[OpenAFS] Re: odd problem with RW site after a botched replica

Andrew Deason adeason@sinenomine.net
Mon, 29 Oct 2012 17:45:41 -0500


On Mon, 29 Oct 2012 12:41:09 -0700
Timothy Balcer <timothy@telmate.com> wrote:

> > > I had made a mistake with the server directive originally, and I
> > > attempted to correct the error midstream...  ultimately, the RO
> > > volume seemed to release.
> >
> > Can you explain a little more what you mean by this?
> >
> 
> I did an addsite but specified the same server as the RW volume and,
> foolishly, tried to interrupt the process.  I ended up vos removing
> the RO volume, but it wouldn't do it, so I did a forced zap. I then
> did an vos addsite with the proper server directive, and it appeared
> to go ok, and I was able to release.

You interrupted... the release, I presume? Not the addsite (an 'addsite'
is usually very fast)

An RO can go on the same server/partition as an RW; doing that is
recommended in almost all scenarios.

It would be helpful if you knew the error message that prevented you
from deleting it in the first place, but I assume that is lost.
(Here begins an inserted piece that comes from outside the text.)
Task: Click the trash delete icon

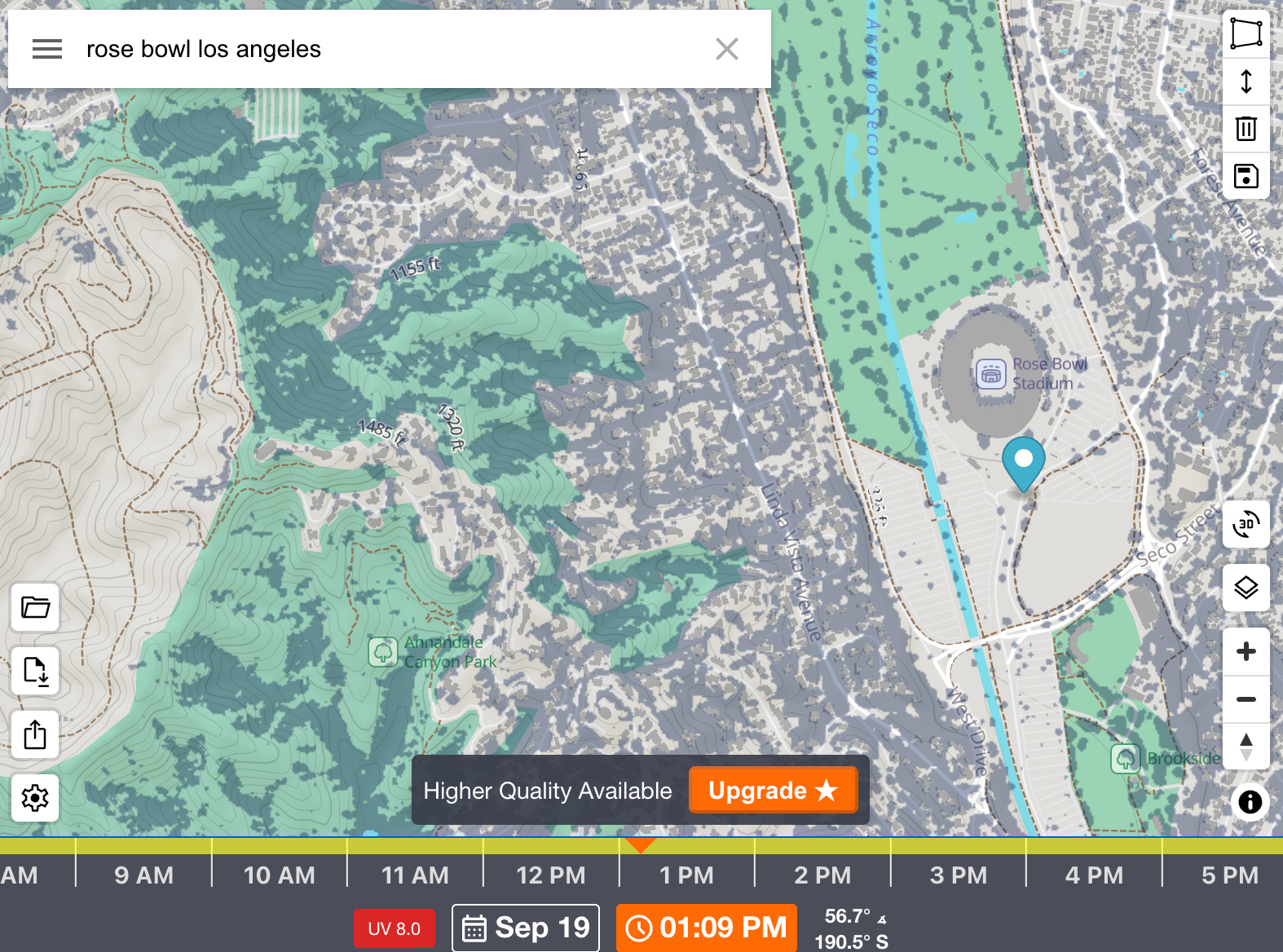Action: [x=1246, y=129]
I assume
the 'proper server directive' is on another server entirely? The vldb
information you showed only has the one RW entry, though; did the entry
for the RO for the new server go away?

> > > However, last night the RW volume went offline, as well as the RO
> > > volume.
> >
> > FileLog or VolserLog should say something around the time it went
> > offline, which should help say why it went offline.
> 
> Unfortunately, it looks like I need to change the logging prefs for
> openafs on my system, as it has wiped those out already after two
> restarts.

Yeah, it'll do that. You can use syslog for logging, which probably
provides more familiar logging functionality. Otherwise, it is a good
habit to save logs as soon as something goes wrong.

> I would add in addition, a vos examine says the volume does not exist,
> and shows only the VLDB dump... I am guessing this is because it is
> offline?  FYI the volume file is present on /vicepb.

Well, based on what you've shown, the volume is trying to get salvaged,
but the salvager can't bring the volume back online for some reason. So,
it's not surprising that nothing can access the volume.

If you don't have the corresponding FileLog entries for the SalvageLog
entries you gave, run the salvage again; if the same thing happens, show
what it says in FileLog.

-- 
Andrew Deason
adeason@sinenomine.net